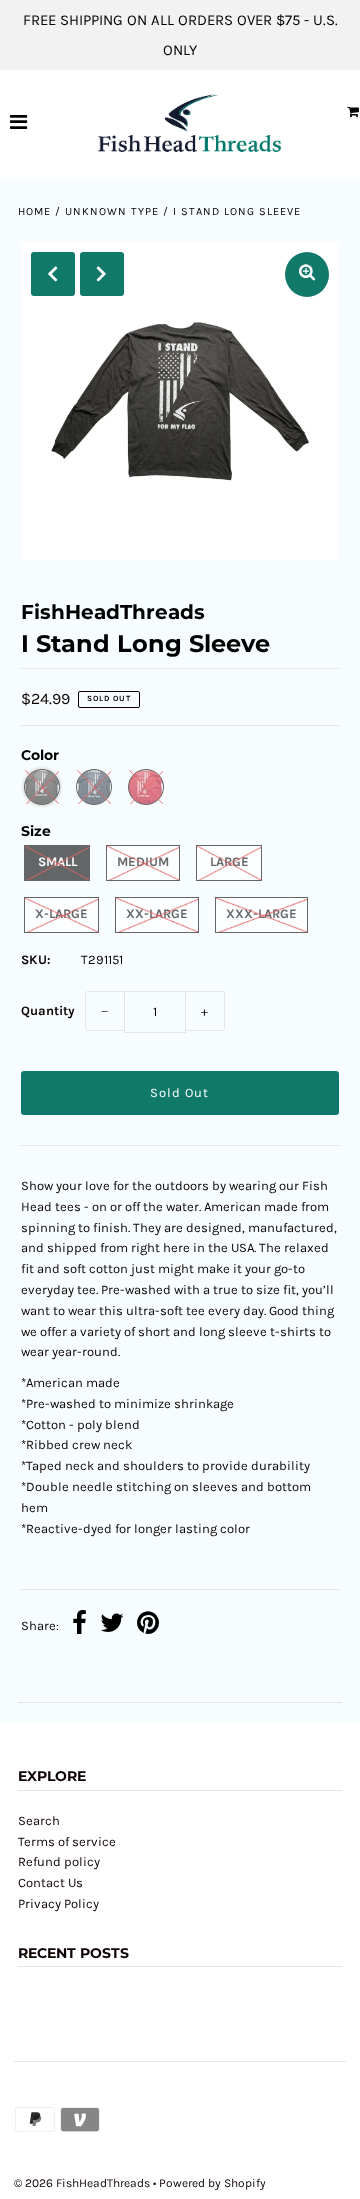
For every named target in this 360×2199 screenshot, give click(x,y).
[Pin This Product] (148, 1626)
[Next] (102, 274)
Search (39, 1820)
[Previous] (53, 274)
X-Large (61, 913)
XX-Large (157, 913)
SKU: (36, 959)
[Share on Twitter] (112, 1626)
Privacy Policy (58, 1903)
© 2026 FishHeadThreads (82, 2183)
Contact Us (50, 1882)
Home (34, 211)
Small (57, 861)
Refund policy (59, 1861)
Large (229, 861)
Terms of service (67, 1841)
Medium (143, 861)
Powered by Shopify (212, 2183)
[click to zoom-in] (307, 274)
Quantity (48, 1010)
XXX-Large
++++
TASK BRIEF: Return the whole listing word for word, minus its pictures.

SOLUTION TO THIS EXERCISE:
For every named target in this 360×2199 screenshot, give click(x,y).
[Pin This Product] (148, 1626)
[Next] (102, 274)
Search (39, 1820)
[Previous] (53, 274)
X-Large (61, 913)
XX-Large (157, 913)
SKU: (36, 959)
[Share on Twitter] (112, 1626)
Privacy Policy (58, 1903)
© 2026 FishHeadThreads (82, 2183)
Contact Us (50, 1882)
Home (34, 211)
Small (57, 861)
Refund policy (59, 1861)
Large (229, 861)
Terms of service (67, 1841)
Medium (143, 861)
Powered by Shopify (212, 2183)
[click to zoom-in] (307, 274)
Quantity (48, 1010)
XXX-Large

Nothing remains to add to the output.